**Given text:**
◆ ◆ ◆ ◆ ◆

U.S. SECURITIES AND EXCHANGE COMMISSION
Washington, D.C. 20549
____________
FORM 8-K
CURRENT REPORT
Pursuant to Section 13 or 15(d) of
the Securities Exchange Act of 1934
Date of report (Date of earliest event reported): March 29, 2007
EMERITUS CORPORATION
(Exact name of registrant as specified in charter)
| | |
Washington | 1-14012 | 91-1605464 |
(State or other jurisdiction of incorporation) | (Commission File Number) | (IRS Employer Identification No.) |
3131 Elliott Avenue, Suite 500
Seattle, Washington 98121
(Address of principal executive offices) (Zip Code)
(206) 298-2909
(Registrant's telephone number, including area code)
Check the appropriate box below if the Form 8-K filing is intended to simultaneously satisfy the filing obligation of the registrant under any of the following provisions:
o Written communications pursuant to Rule 425 under the Securities Act (17 CFR 230.425)
þ Soliciting material pursuant to Rule 14a-12 under the Exchange Act (17 CFR 240.14a-12)
o Pre-commencement communications pursuant to Rule 14d-2(b) under the Exchange Act (17 CFR 240.14d-2(b))
o Pre-commencement communications pursuant to Rule 13e-4(c) under the Exchange Act (17 CFR 240.13e-4(c))

◆ ◆ ◆ ◆ ◆

**Data provided:**

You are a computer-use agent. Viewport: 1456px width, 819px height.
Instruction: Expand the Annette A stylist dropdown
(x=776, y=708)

◆ ◆ ◆ ◆ ◆

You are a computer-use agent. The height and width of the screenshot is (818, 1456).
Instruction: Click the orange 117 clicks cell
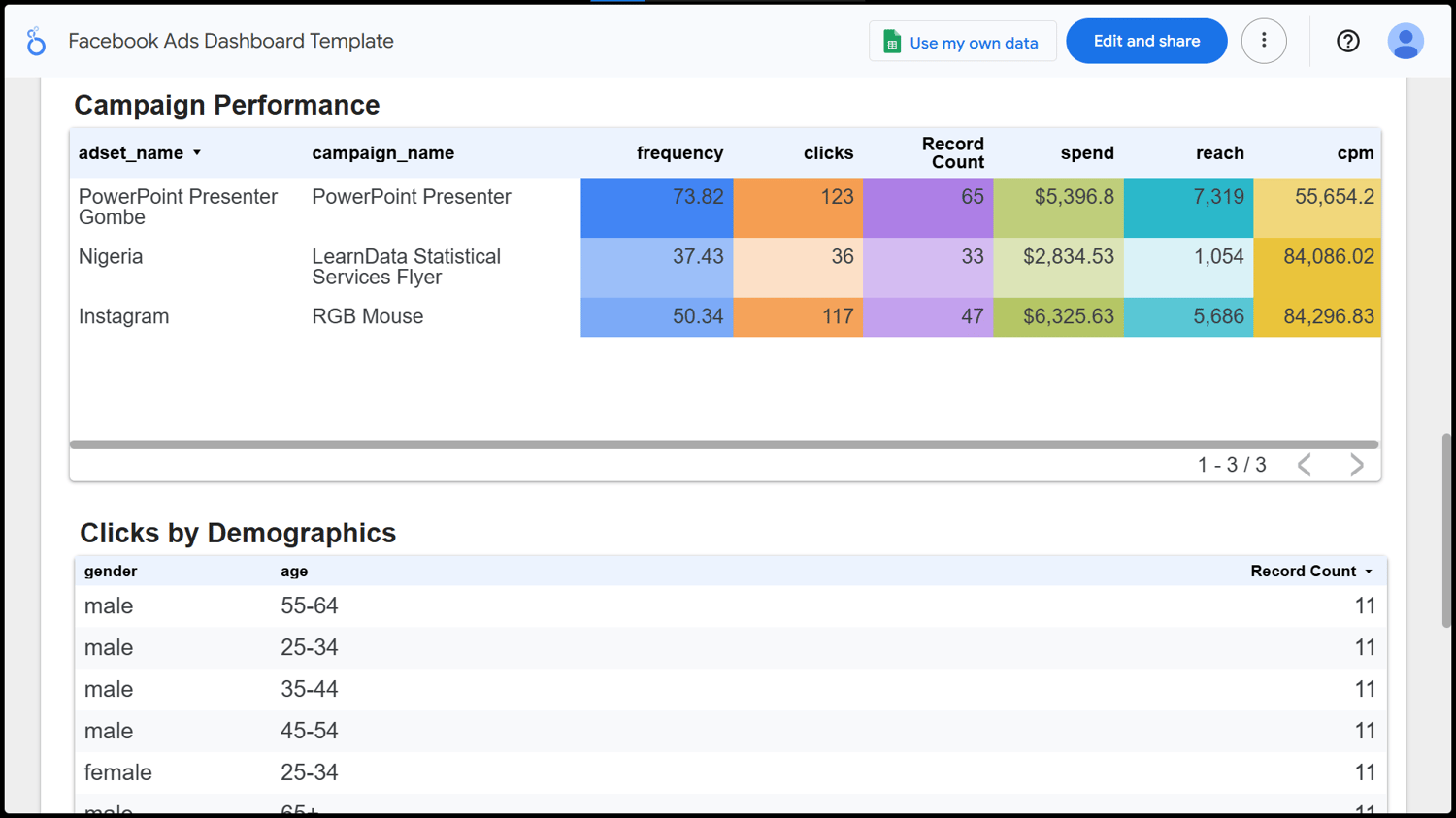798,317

◆ ◆ ◆ ◆ ◆

**Problem set:**
- a) What date does the Form 8-K filing give for its earliest event reported?
- b) Copy the entries verbatim, starting at the line that contains "You are a computer-use agent. Viewport: 1456px" and ending at the line that contains "(x=776, y=708)".
The Form 8-K filing and the entries are unrelated material.

**Answers for the tasks:**
- a) March 29, 2007

- b)
You are a computer-use agent. Viewport: 1456px width, 819px height.
Instruction: Expand the Annette A stylist dropdown
(x=776, y=708)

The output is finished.